Saturday, 15 May 2010

Review: The Information (2006) - Beck

I distinctly remember a time earlier on when I started listening to music when impulse buying was my thing. I'd hear a song, enjoy it, and for no explanatory reason proceed to purchase the album for twenty dollars, to which point I'd enjoy it thoroughly regardless as I didn't really have any discretion in music. Then I purchased The Information.

Remember Beck? I do. To this day Odelay still receives excessive circulation on my mp3 player, thanks to the man's forward-thinking wit and ability to craft some tasteful groove. And then there were genre-exercises and soulful guitar melodies for a while, and then I never heard him on the radio.

Ten years after Odelay I was standing in front of the Beck section at a CD store to see a minute poster obscuring some of the Loser-era back catalogue. "New Beck Album!" it enthusiastically stated, "Seventeen new tracks, DVD, Stickers!". Or something like that. I was hesitant to pick it up as several questions swam through my head - why's the cover so bland? Is Beck's name written in lego? Is this really true, a new Beck album? I wonder what genre he's going to hop to this time?

What stickers? He doesn't want me to put them on the cover, does he?

Oh, he does.

So, let's explore the fact that this album is a wondrous marketing gimmick. You see, Beck wants you to buy a physical copy of the album so he can fund his ventures in Scientology. To do so, he gives you a series of stickers and a DVD to sweeten the deal of commercially-buying a CD and being a good consumer. They are genius ideas, and I found them to be very cool ones at that. However, there are a few setbacks to this witty business model, including:
  • The fact that no matter what combination you put the stickers on your album cover, it will look terrible. That's presuming that you received the same sticker sheet as I did - there are apparently a few that are much better and actually have decent background scenery. And ones where Beck is not moody, nor in a sailor suit.
  • Beck's hair. I don't know why, but he seems to like wearing a massive hat and having metre-long straightened hair around this period. Like pasta.
  • The fact that these 'gimmicks' have risen the cost of the album to $30. That's after four years when I went to the store and noted the price the other day - it hasn't gone down a dime, if at all.
  • The fact that the music videos from the DVD (containing all of Beck's songs from the album) are utterly bland. Now this is something that I've deliberated over for a while, but I've concluded that if you have a few friends, some instruments, a giant bear costume, and video editing software that has a 'rape the heck out of green screen' option, you could do the same as Beck. And nearly every video looks like it's been made in the same process.
Let me give you an example. One exception is the admittedly good Strange Apparition video, if not the best on the DVD. It's a wonderful song, Beck's wearing wings and there's a piano-key lady in a mansion. Actual choreography, decent song, so far so good. That is, until the speakers goof and stop the song for five seconds, which Beck decided to keep in the video for laughs.

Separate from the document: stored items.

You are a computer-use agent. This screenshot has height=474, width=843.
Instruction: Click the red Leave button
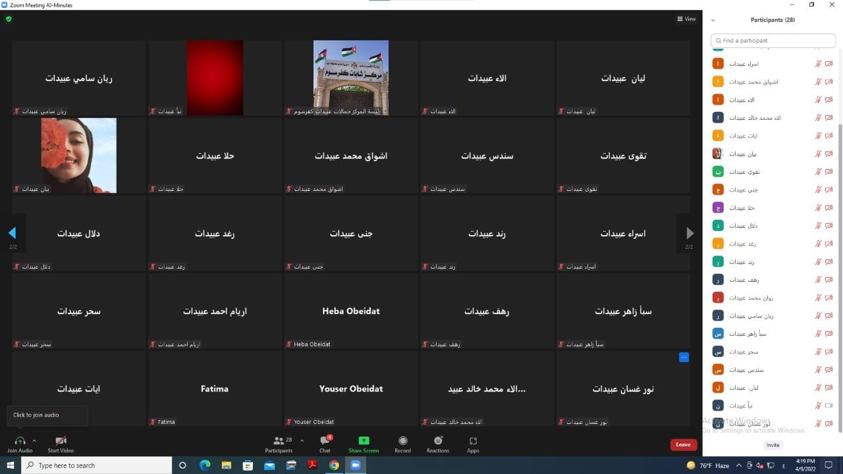683,444

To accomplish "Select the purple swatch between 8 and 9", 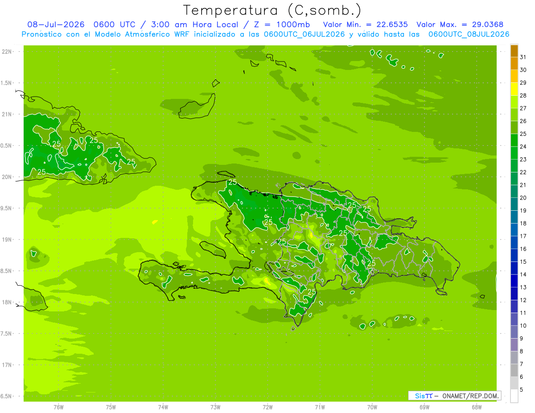I will (514, 345).
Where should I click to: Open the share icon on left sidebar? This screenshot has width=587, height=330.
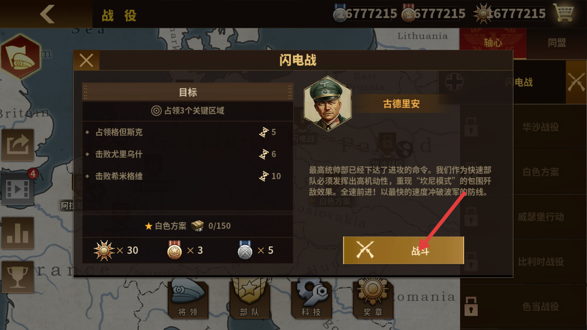pyautogui.click(x=18, y=145)
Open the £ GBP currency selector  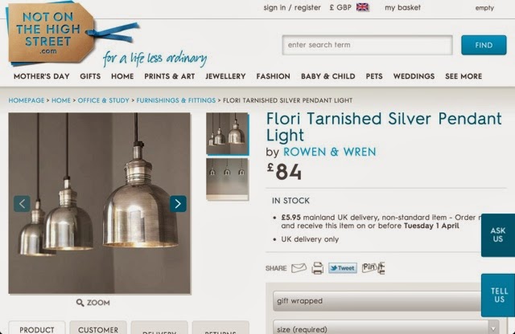point(340,7)
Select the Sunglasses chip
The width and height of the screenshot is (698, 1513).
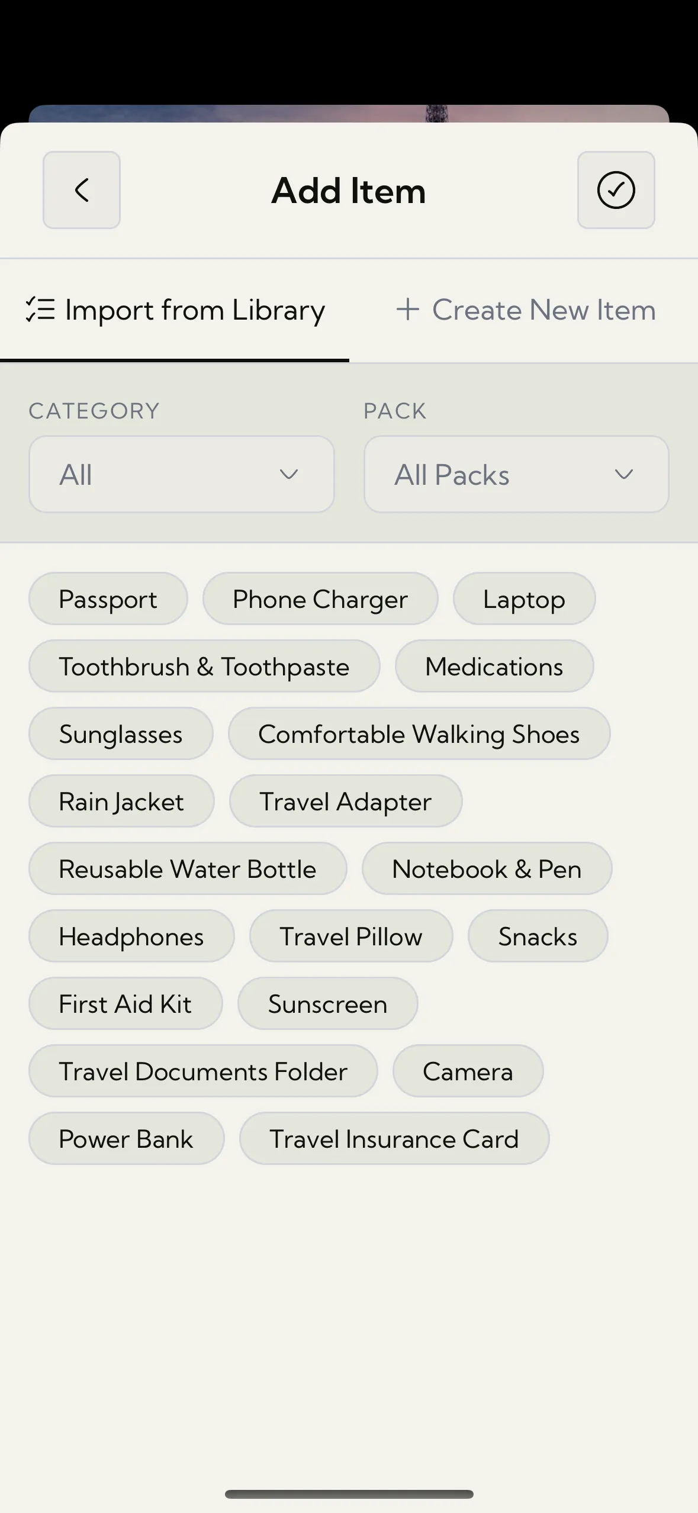click(x=121, y=734)
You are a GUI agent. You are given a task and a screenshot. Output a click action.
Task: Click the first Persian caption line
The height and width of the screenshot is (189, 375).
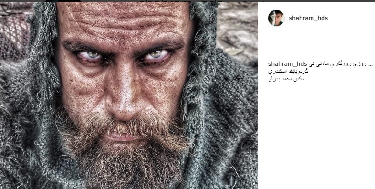pyautogui.click(x=338, y=64)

Someone swears as a reaction to that, then they all fall on the floor laughing, the piano key lady and her equally randomly-dressed friends roll over and we realise how utterly pointless this video is. That's how incredibly lo-fi the DVD is.

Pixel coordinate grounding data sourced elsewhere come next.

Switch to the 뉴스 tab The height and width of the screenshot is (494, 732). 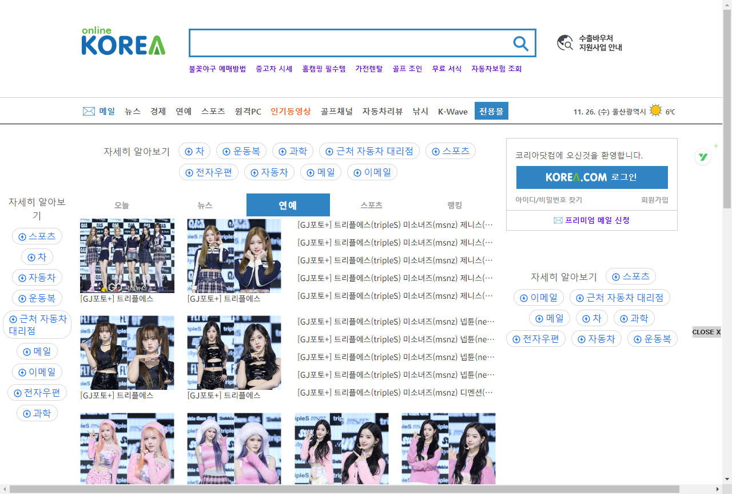coord(205,205)
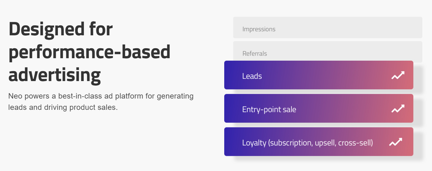Click "leads and driving product sales" sentence line

[63, 107]
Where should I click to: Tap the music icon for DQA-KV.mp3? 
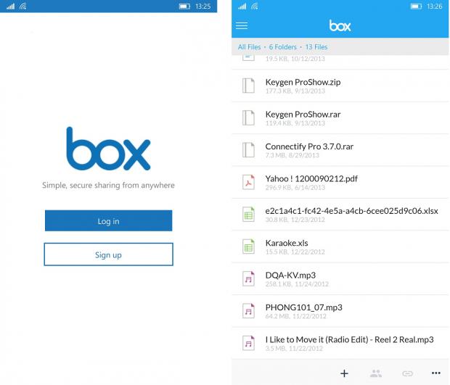coord(249,278)
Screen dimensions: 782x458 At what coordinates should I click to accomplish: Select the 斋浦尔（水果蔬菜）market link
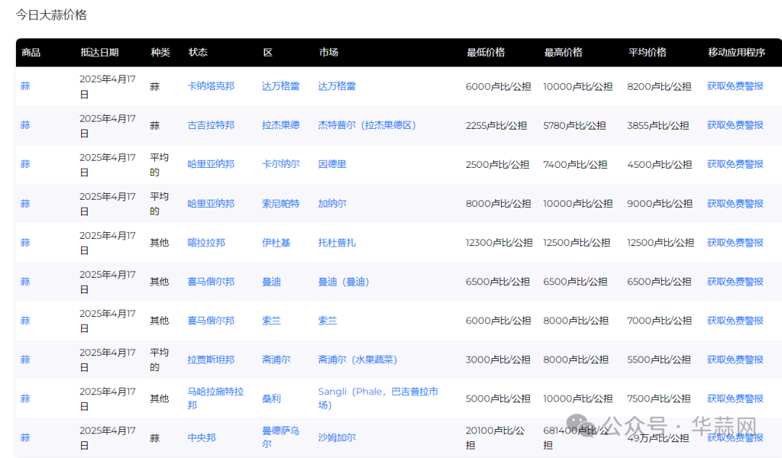357,360
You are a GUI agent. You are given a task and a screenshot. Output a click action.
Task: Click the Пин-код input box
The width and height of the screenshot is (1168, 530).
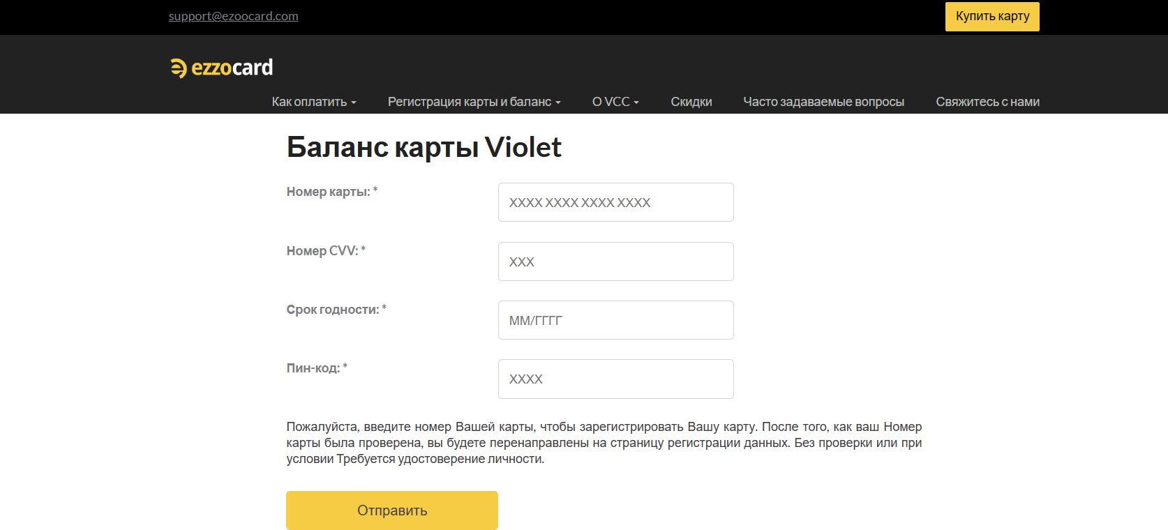pyautogui.click(x=615, y=379)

The gimmicks and the price, which may have good intentions and be cool for a while, really mean nothing in this review in comparison to the music.

The music is nothing new, but it is fine-enough for the first half. Because, again, we have a case where all the notable songs are crammed into the first half and the filler put in at the end. And this is a long album. There's a ten minute song, which is apparently three songs, but God forbid, the man shouldn't make them gapless if that's the case. You'd be correct in your assertion that it is one of the 'filler' songs.

The genre this time for Beck is alternative. That seems rather broad because it's exactly how directionless the album is. But that really doesn't matter. If the songs are good, there's no reason to dislike an album for its artistic merit.

There are a few tracks that stand out. Elevator Music is standard Beck fare - one man, his guitar and the odd noises he can make putting you off-guard in the meantime, Think I'm in Love is as quaint as it sounds, the piano adds value to the song, Strange Apparition is a soulful tune that could (and certainly deserves) to fit on any other album, and Nausea has decent guitar, I suppose. Most of the other songs are predominantly a three-star affair or less.

The other songs are unremarkable. The album doesn't have highs or lows other than such mentioned tracks, really. I can't say I dislike the music, but most of it fails to make an impression. I feel bad for saying this after a thirty-dollar purchase,'s my least favorite album of his. It's okay, I'll give it that, but there's no personality, no technical prowess, no exotic trumpets and samples that made me love Beck's music.

Being the sucker, I brought this album when it was new, ruined the cover with the stickers, peeled all the stickers off, got bored with the DVD, and only then listened to the music. The thought occurred to me, "Do these gimmicks only exist to bring my attention away from the less-than-standard music? Could Beck do better?"

The answer was - and i knew it in my heart - yes and yes.